Text section:
4 main type of crypto-currencies – What are they used for?

There are four main Type of crypto-currencies. Cryptocurrency used to store value, cryptocurrency used as a digital currency, cryptocurrency used as an utility token and cryptocurrency used as a security Token

Cryptocurrency used to store value

You can buy gold or a shared of stock ,hold it, hope for it to grow in monetary value as time passes.

The same way, you can buy certain type of cryptocurrency. Hold it with the intention for it to grow in monetary value as time passes

An example of this type of coin is Bitcoin

Cryptocurrency used as a digital currency

You can have a $100 physical bill on your hand. You can touch it, see it and smell it.

You can go to your centralized bank and deposit that $100 in your bank account. So you not longer have a physical bill.

Now you have $100 in digital form. you cannot touch it, you cannot smell it but you can see it In ones and zeros.

The same way, you can have digital currency, This currency only exist in digital form but it came operate without a central bank.

Problems and tasks:
A – In the text on types of cryptocurrency, which coin is given as an example of cryptocurrency used to store value?
B – Decide whether each statement agrees with the text on types of cryptocurrency, answering yes or no and quoting the words that decide it: (i) The text names four main types of cryptocurrency. (ii) Once the $100 is deposited in a bank account, it can still be touched. (iii) The text compares holding gold or stock with holding a certain type of cryptocurrency.
C – Carry on with the text on types of cryptocurrency, starting after its final sentence.

Data extract:
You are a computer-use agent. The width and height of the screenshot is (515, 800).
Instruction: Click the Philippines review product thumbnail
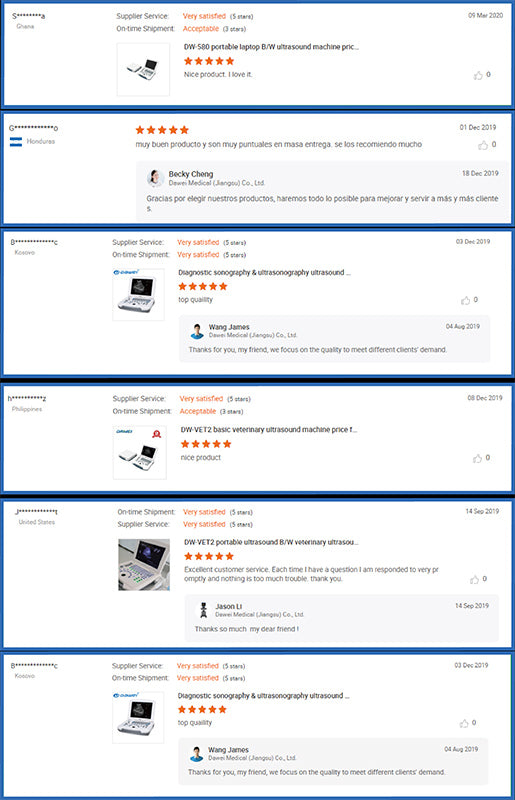139,453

Expected answers:
A – Bitcoin

B –
(i) Yes: "There are four main Type of crypto-currencies."
(ii) No: "you cannot touch it, you cannot smell it but you can see it In ones and zeros."
(iii) Yes: "You can buy gold or a shared of stock ,hold it, hope for it to grow in monetary value as time passes." and "The same way, you can buy certain type of cryptocurrency."

C –
An example of this is Libra

Cryptocurrency used as an utility token

You can have internet services with a company or gas service services or electrical services within that company, within that ecosystem.

The same way, you have utility tokens that allow you to use a product of service within that ecosystem.

An example of this type of utility token is Ethereum.

Cryptocurrency used as a security Token

You can now buy assets such as real estate, fixed income, equity, commodities, investment funds shares.

The same way, you can buy security token that represent an asset.

The same way that you can buy an share of stock when you go to the stock market, with a security token you can buy a representation of a stock . The only difference is that is that the security token comes in a digital form.

So a security token fall under the same protection and regulation of a regular stock.

An example of this type of security token is Science blockchain.

That’s it.

Take a calculated risk.

Now, start and adjust as you go.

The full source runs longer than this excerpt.